Yuck, yuck and double-yuck!!!


----------



## Alcalaina (Aug 6, 2010)

jimenato said:


> We can't resist the hot pies/pasties/sausage rolls counter at the back of Morrisons though and bacon, sausages, marmite, peanut butter, Branston Pickle, HP sauce, pork pies, scotch eggs, Patak's pickles and chutneys, swedes, parsnips, okra, Colmans' mustard, horseradish...
> 
> We can get most of that stuff in Spain but it doesn't half cost...


We´re still working through the giant Marmite jar we bought from the UK in 2008!

Parsnips and swedes are nice but _boniatos_ are even nicer. They sell them ready-roasted in the panaderia here.

We avoid any processed food (OH is diabetic and they add sugar to EVERYTHING, even bacon) so we make our own pickles and chutneys, pies, sausagemeat etc - that way you know exactly what is going in them.


----------



## mrypg9 (Apr 26, 2008)

If you are vegetarian (I'm not but OH is) Quorn is a welcome addition to the usual diet.
We have yet to come across it in Spain.


----------



## pensionista (Sep 6, 2010)

jimenato said:


> We can't resist the hot pies/pasties/sausage rolls counter at the back of Morrisons though and bacon, sausages, marmite, peanut butter, Branston Pickle, HP sauce, pork pies, scotch eggs, Patak's pickles and chutneys, swedes, parsnips, okra, Colmans' mustard, horseradish...
> 
> We can get most of that stuff in Spain but it doesn't half cost...


dear oh dear...???.....


----------



## jimenato (Nov 21, 2009)

Alcalaina said:


> We´re still working through the giant Marmite jar we bought from the UK in 2008!
> 
> Parsnips and swedes are nice but _boniatos_ are even nicer. They sell them ready-roasted in the panaderia here.
> 
> We avoid any processed food (OH is diabetic and they add sugar to EVERYTHING, even bacon) so we make our own pickles and chutneys, pies, sausagemeat etc - that way you know exactly what is going in them.


Yes we like them as well, we know them as Batatas. I'd put it down to regional differences but we live in neighbouring villages. If you put Sweet Potato into Google translate it gives you Camote.

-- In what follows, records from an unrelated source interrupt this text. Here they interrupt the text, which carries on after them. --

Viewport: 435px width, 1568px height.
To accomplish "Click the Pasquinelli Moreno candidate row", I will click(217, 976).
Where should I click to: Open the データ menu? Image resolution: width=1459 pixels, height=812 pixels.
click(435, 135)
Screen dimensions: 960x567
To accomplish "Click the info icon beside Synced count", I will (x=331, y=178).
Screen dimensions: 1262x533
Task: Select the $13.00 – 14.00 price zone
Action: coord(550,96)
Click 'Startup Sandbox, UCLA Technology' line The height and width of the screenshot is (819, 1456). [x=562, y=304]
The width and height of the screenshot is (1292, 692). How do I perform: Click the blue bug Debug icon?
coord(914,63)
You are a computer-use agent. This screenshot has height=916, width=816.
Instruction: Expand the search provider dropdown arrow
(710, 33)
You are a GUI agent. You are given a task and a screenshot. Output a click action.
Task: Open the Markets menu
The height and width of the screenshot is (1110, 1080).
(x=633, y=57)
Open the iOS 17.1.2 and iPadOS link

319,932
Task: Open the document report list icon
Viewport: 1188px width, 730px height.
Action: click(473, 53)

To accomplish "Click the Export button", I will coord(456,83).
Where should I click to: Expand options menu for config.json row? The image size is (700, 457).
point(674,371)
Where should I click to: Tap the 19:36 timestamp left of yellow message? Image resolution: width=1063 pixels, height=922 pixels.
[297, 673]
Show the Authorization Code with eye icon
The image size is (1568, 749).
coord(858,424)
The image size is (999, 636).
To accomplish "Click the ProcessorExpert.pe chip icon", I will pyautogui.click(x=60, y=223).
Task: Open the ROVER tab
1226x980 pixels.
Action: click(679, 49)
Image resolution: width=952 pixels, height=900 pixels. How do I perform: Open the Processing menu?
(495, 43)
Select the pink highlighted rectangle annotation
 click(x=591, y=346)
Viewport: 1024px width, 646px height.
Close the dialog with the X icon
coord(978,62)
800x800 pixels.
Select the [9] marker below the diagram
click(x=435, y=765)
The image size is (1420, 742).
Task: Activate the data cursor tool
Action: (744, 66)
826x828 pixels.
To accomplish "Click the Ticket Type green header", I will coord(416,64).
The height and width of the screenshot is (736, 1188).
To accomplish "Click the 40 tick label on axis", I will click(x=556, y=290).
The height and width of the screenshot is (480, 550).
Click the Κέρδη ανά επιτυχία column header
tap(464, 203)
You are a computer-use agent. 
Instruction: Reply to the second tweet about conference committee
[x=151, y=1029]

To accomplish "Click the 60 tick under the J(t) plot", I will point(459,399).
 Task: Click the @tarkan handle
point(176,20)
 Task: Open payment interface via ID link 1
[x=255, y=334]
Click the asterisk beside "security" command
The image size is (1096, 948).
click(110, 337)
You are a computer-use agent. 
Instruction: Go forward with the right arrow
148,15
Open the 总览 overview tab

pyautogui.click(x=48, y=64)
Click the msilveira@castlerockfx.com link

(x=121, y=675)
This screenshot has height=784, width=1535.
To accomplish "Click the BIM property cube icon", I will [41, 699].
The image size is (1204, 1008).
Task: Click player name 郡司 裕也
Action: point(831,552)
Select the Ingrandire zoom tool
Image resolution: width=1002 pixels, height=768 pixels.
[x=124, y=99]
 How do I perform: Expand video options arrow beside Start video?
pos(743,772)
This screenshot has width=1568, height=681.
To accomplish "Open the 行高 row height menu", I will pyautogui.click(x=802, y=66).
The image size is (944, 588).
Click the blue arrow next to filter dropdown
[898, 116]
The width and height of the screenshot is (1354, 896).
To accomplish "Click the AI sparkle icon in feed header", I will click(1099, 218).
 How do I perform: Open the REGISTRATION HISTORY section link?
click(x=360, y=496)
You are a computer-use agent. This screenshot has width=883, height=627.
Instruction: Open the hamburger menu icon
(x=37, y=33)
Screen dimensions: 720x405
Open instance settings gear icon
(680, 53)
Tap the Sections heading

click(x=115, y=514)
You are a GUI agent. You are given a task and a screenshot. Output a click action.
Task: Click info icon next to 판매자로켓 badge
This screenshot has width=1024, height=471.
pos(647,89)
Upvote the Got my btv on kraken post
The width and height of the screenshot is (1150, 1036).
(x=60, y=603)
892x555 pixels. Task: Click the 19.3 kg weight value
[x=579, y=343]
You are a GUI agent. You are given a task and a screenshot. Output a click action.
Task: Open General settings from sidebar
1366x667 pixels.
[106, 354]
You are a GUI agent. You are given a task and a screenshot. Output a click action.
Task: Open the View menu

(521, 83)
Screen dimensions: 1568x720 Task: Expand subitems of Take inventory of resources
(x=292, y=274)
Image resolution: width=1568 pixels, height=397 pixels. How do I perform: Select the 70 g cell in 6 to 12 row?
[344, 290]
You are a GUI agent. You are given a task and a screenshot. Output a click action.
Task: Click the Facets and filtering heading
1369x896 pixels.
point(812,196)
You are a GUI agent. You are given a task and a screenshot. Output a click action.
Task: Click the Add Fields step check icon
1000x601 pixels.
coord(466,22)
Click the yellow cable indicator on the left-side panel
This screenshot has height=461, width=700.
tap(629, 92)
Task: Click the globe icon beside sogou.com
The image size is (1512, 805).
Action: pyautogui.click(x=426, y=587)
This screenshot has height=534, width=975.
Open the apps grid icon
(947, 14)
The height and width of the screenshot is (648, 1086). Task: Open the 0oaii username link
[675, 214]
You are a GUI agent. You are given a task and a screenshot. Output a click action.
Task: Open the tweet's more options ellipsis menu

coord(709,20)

Your OH survived my OH's curry then? I guess she doesn't put sugar in anything.:noidea:


----------



## jimenato (Nov 21, 2009)

pensionista said:


> dear oh dear...???.....


Wassup?


----------



## Alcalaina (Aug 6, 2010)

jimenato said:


> Yes we like them as well, we know them as Batatas. I'd put it down to regional differences but we live in neighbouring villages. If you put Sweet Potato into Google translate it gives you Camote.
> 
> Your OH survived my OH's curry then? I guess she doesn't put sugar in anything.:noidea:


I suspect camote is the South American name, it sounds like an Indian word.

Oh yes, we survived the curry and will be back soon for some more!


----------